■ **Problem statement**
Be exact. Print each record as it stands.

■ **Source material**
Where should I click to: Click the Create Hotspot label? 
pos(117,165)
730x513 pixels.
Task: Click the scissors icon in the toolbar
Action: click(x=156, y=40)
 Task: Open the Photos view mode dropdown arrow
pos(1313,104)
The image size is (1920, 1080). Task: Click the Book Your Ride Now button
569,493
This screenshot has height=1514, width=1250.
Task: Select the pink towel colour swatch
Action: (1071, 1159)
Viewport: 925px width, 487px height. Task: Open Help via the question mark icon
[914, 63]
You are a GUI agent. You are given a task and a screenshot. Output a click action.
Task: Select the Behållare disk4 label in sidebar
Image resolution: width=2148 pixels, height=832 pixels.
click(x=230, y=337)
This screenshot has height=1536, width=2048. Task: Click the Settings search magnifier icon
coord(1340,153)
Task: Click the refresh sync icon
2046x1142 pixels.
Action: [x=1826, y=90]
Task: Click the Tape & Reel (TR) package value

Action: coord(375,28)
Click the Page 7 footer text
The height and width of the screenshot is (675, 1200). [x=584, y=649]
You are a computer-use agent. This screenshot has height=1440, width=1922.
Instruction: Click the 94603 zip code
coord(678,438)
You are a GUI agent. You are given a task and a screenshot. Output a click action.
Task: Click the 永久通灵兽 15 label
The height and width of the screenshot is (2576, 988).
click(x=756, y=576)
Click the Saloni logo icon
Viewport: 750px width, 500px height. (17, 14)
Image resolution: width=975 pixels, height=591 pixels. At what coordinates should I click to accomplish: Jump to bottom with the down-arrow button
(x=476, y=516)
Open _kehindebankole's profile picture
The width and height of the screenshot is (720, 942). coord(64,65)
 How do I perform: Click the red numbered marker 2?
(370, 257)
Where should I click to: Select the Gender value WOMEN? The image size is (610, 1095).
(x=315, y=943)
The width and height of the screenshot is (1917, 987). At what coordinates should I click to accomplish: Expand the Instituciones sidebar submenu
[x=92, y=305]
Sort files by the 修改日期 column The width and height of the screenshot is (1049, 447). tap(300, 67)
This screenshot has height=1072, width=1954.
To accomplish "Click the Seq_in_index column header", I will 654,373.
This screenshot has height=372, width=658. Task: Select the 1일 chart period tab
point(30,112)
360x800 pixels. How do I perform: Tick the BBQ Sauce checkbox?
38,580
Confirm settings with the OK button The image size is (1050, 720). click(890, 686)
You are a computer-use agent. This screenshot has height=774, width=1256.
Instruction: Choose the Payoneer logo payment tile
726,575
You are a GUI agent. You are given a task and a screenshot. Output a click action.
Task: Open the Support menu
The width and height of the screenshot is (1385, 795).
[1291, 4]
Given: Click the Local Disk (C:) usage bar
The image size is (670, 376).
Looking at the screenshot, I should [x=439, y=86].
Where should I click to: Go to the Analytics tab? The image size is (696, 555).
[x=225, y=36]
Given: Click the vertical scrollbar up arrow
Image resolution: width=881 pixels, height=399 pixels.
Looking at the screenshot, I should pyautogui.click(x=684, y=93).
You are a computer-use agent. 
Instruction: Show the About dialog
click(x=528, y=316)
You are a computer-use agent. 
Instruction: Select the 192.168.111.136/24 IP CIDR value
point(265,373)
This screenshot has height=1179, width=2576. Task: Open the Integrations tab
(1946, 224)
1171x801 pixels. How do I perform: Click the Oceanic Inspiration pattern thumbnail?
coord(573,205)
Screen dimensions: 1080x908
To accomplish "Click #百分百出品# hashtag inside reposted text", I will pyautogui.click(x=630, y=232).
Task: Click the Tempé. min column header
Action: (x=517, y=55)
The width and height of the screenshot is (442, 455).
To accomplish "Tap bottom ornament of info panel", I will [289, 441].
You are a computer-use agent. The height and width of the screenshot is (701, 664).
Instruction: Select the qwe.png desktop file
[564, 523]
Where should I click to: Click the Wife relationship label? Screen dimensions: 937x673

■ **Solved exercise**
Where should I click to: Click the Create Hotspot label? 
pos(117,165)
730x513 pixels.
Task: Click the scissors icon in the toolbar
Action: click(x=156, y=40)
 Task: Open the Photos view mode dropdown arrow
pos(1313,104)
The image size is (1920, 1080). Task: Click the Book Your Ride Now button
569,493
This screenshot has height=1514, width=1250.
Task: Select the pink towel colour swatch
Action: (1071, 1159)
Viewport: 925px width, 487px height. Task: Open Help via the question mark icon
[914, 63]
You are a GUI agent. You are given a task and a screenshot. Output a click action.
Task: Select the Behållare disk4 label in sidebar
Image resolution: width=2148 pixels, height=832 pixels.
click(x=230, y=337)
This screenshot has height=1536, width=2048. Task: Click the Settings search magnifier icon
coord(1340,153)
Task: Click the refresh sync icon
2046x1142 pixels.
Action: [x=1826, y=90]
Task: Click the Tape & Reel (TR) package value

Action: coord(375,28)
Click the Page 7 footer text
The height and width of the screenshot is (675, 1200). [x=584, y=649]
You are a computer-use agent. This screenshot has height=1440, width=1922.
Instruction: Click the 94603 zip code
coord(678,438)
You are a GUI agent. You are given a task and a screenshot. Output a click action.
Task: Click the 永久通灵兽 15 label
The height and width of the screenshot is (2576, 988).
click(x=756, y=576)
Click the Saloni logo icon
Viewport: 750px width, 500px height. (17, 14)
Image resolution: width=975 pixels, height=591 pixels. At what coordinates should I click to accomplish: Jump to bottom with the down-arrow button
(x=476, y=516)
Open _kehindebankole's profile picture
The width and height of the screenshot is (720, 942). coord(64,65)
 How do I perform: Click the red numbered marker 2?
(370, 257)
Where should I click to: Select the Gender value WOMEN? The image size is (610, 1095).
(x=315, y=943)
The width and height of the screenshot is (1917, 987). At what coordinates should I click to accomplish: Expand the Instituciones sidebar submenu
[x=92, y=305]
Sort files by the 修改日期 column The width and height of the screenshot is (1049, 447). tap(300, 67)
This screenshot has height=1072, width=1954.
To accomplish "Click the Seq_in_index column header", I will 654,373.
This screenshot has height=372, width=658. Task: Select the 1일 chart period tab
point(30,112)
360x800 pixels. How do I perform: Tick the BBQ Sauce checkbox?
38,580
Confirm settings with the OK button The image size is (1050, 720). click(890, 686)
You are a computer-use agent. This screenshot has height=774, width=1256.
Instruction: Choose the Payoneer logo payment tile
726,575
You are a GUI agent. You are given a task and a screenshot. Output a click action.
Task: Open the Support menu
The width and height of the screenshot is (1385, 795).
[1291, 4]
Given: Click the Local Disk (C:) usage bar
The image size is (670, 376).
Looking at the screenshot, I should [x=439, y=86].
Where should I click to: Go to the Analytics tab? The image size is (696, 555).
[x=225, y=36]
Given: Click the vertical scrollbar up arrow
Image resolution: width=881 pixels, height=399 pixels.
Looking at the screenshot, I should pyautogui.click(x=684, y=93).
You are a computer-use agent. 
Instruction: Show the About dialog
click(x=528, y=316)
You are a computer-use agent. 
Instruction: Select the 192.168.111.136/24 IP CIDR value
point(265,373)
This screenshot has height=1179, width=2576. Task: Open the Integrations tab
(1946, 224)
1171x801 pixels. How do I perform: Click the Oceanic Inspiration pattern thumbnail?
coord(573,205)
Screen dimensions: 1080x908
To accomplish "Click #百分百出品# hashtag inside reposted text", I will pyautogui.click(x=630, y=232).
Task: Click the Tempé. min column header
Action: (x=517, y=55)
The width and height of the screenshot is (442, 455).
To accomplish "Tap bottom ornament of info panel", I will [289, 441].
You are a computer-use agent. The height and width of the screenshot is (701, 664).
Instruction: Select the qwe.png desktop file
[564, 523]
Where should I click to: Click the Wife relationship label? Screen dimensions: 937x673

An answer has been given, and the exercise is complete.